There is a vast collection of textual data on the internet and in various organizational databases today, the overwhelming majority of which is not structured in an easily accessible manner. Natural language processing (NLP) can be used to make sense of unstructured data collections in a way that allows the automatization of important decision-making processes that would otherwise require a significant investment of time and effort to achieve manually.
In this article, we discuss one of the ways in which NLP can be used to structure textual data. Domain classification, also known as topic labeling or topic identification, is a text classification method which is used to assign document domain or category labels to documents of various types and lengths. A “domain” or “category” can be understood as either a conversational domain, a particular segment of the industry, or even a specific genre of text, depending on the application. For instance, a textual database may contain documents that pertain to the Legal domain, Healthcare, the Hospitality industry, and many others. Organizations structure their data in this manner in order to make individual documents more readily accessible and the retrieval of relevant information more efficient.

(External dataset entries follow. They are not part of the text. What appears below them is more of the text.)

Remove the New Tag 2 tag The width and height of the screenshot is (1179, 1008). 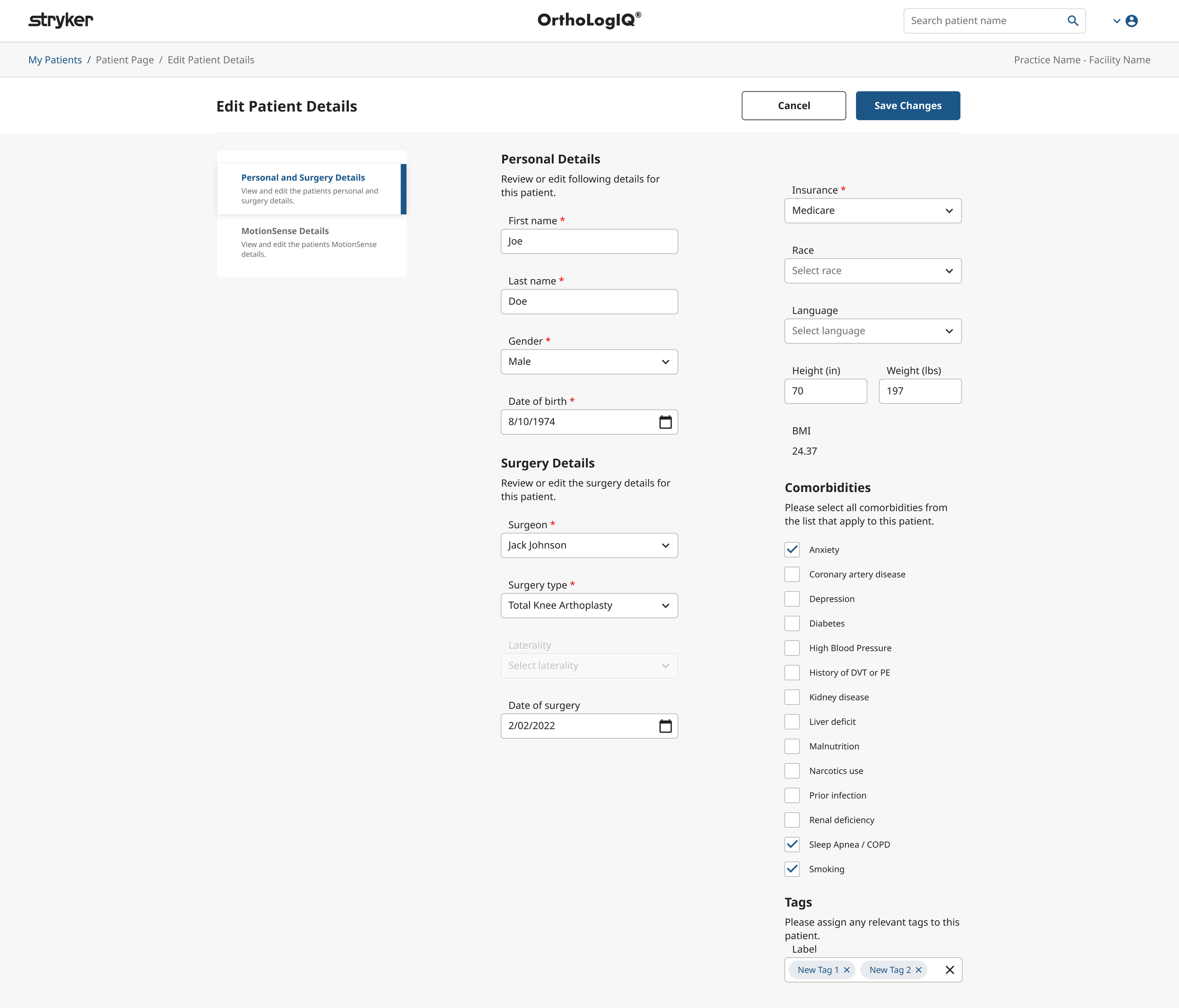coord(918,970)
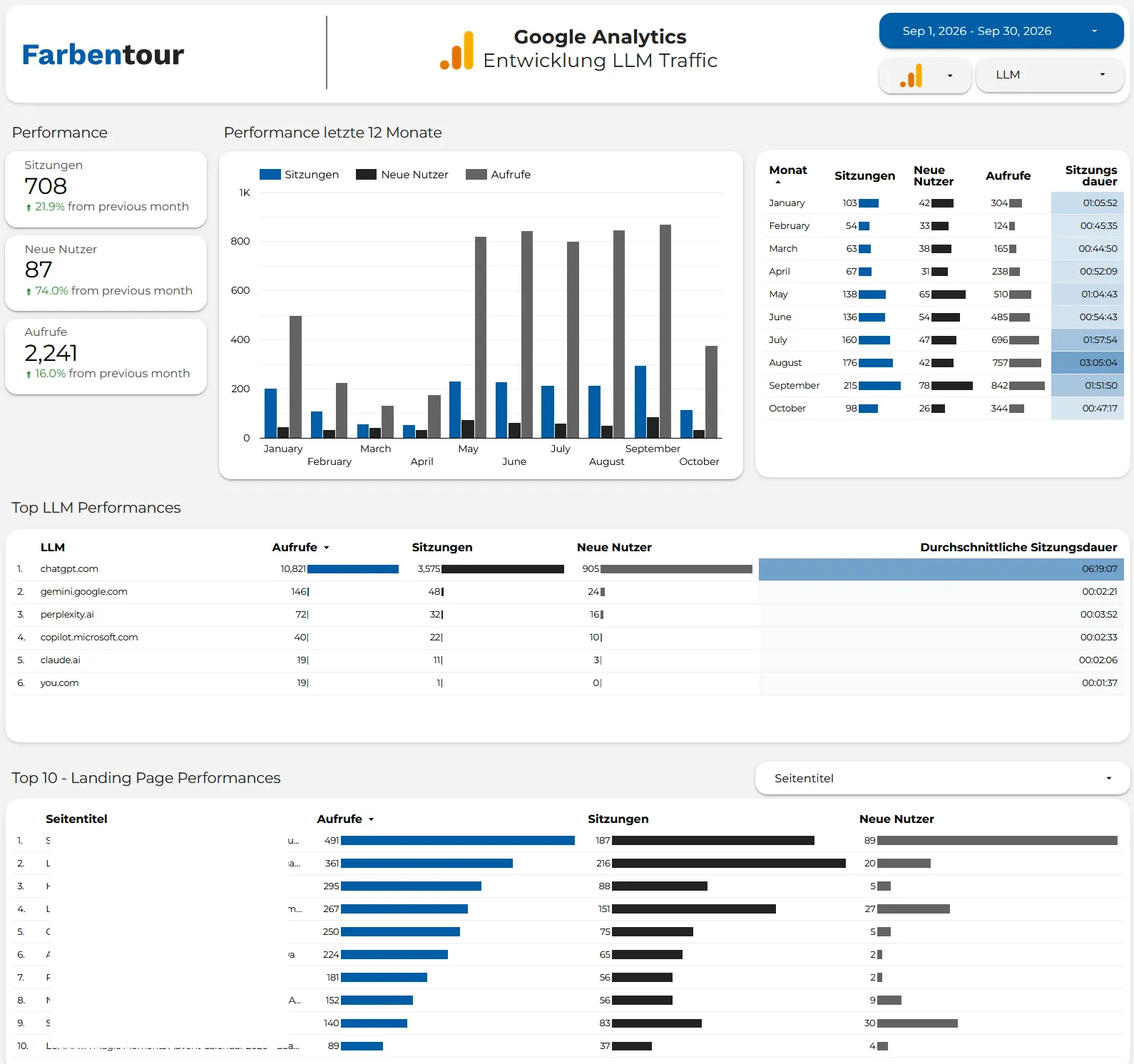This screenshot has height=1064, width=1134.
Task: Sort LLM table by Neue Nutzer header
Action: [x=614, y=547]
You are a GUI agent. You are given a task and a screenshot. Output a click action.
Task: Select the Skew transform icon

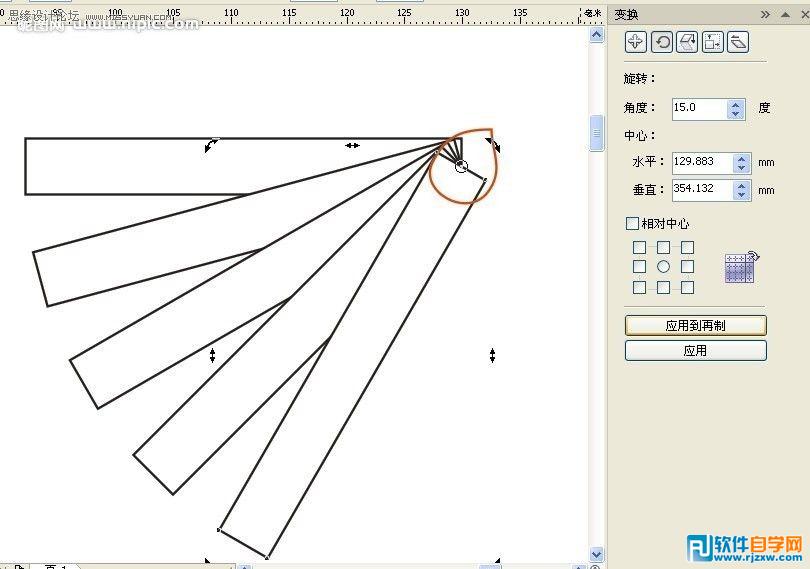[x=738, y=41]
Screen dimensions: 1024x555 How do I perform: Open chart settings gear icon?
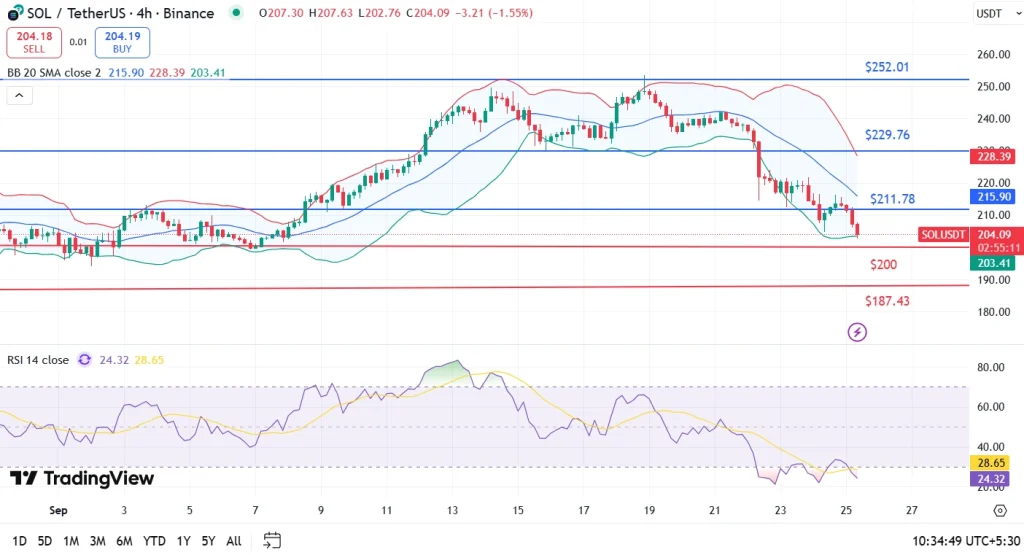click(999, 510)
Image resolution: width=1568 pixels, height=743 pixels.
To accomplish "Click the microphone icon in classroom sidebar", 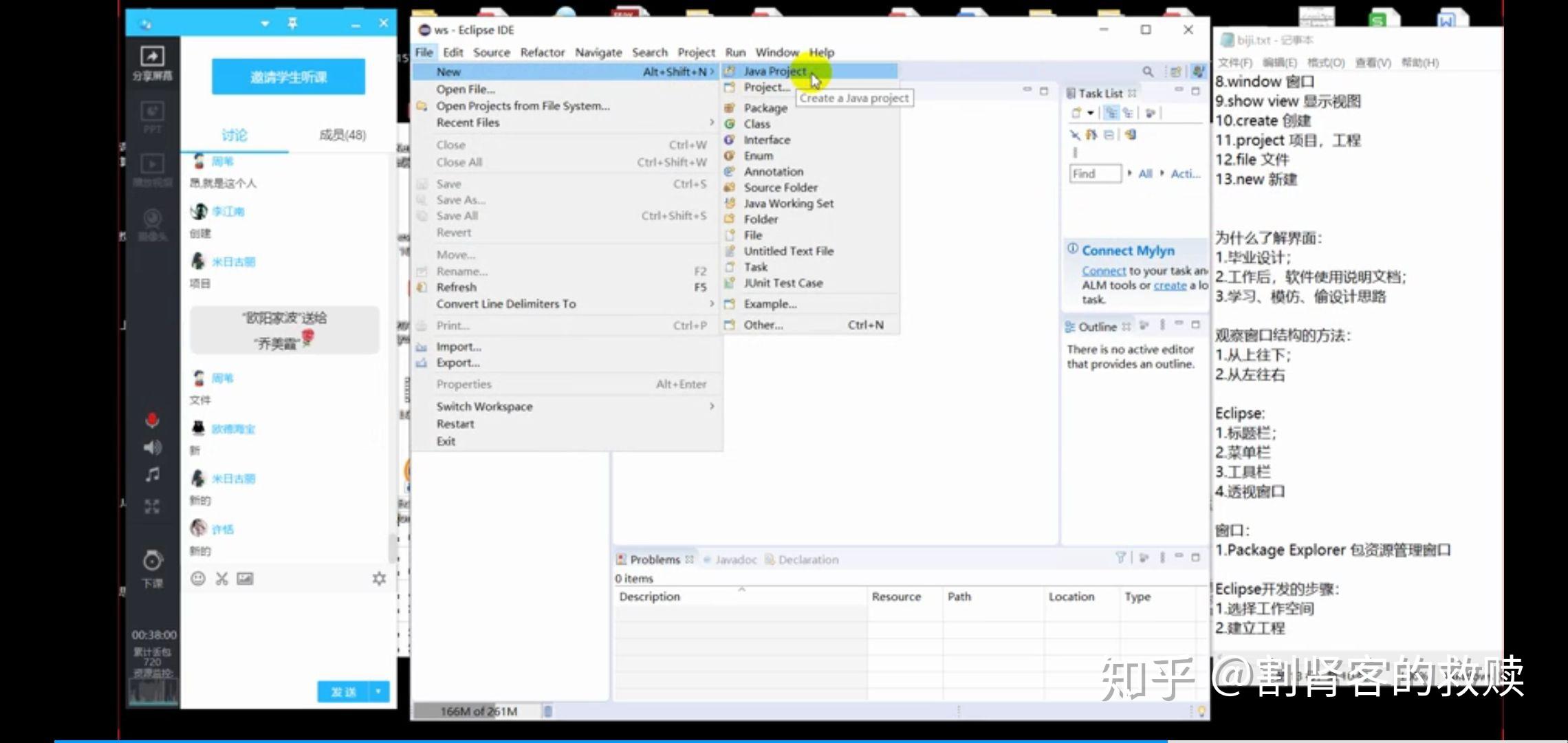I will pos(152,420).
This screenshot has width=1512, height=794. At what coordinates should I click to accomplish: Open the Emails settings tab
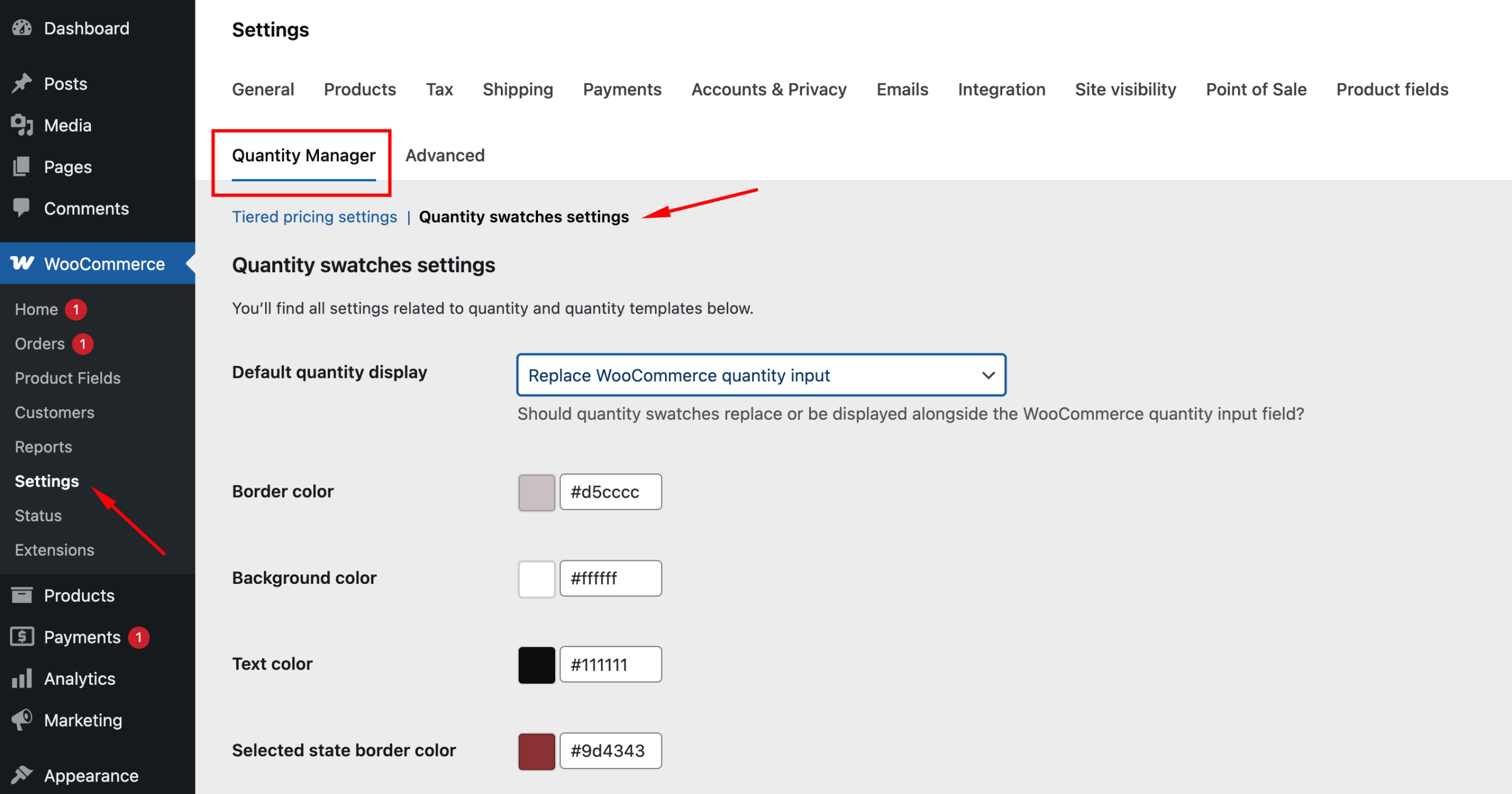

This article is accompanied by a hands-on tutorial that navigates the reader through the entire process of building a domain classification pipeline from data preprocessing to the training and evaluation of an artificial neural network. With just basic knowledge of the Python programming language, anyone can use this tutorial to achieve around 84 percent accuracy in a sentence-level domain labeling task using the BBC news data set and learn about sentence embeddings, an increasingly popular numerical text representation method.
Automatic text classification methods, such as domain classification, make it possible for data owners to structure their data in a scalable and reproducible manner, which not only means that large numbers of documents can be sorted automatically in a very short amount of time, but also that classification criteria can remain consistent over longer periods. Moreover, text classification methods allow businesses to acquire valuable, real-time knowledge about the performance of their tools or services, which enables better and more accurate decision-making.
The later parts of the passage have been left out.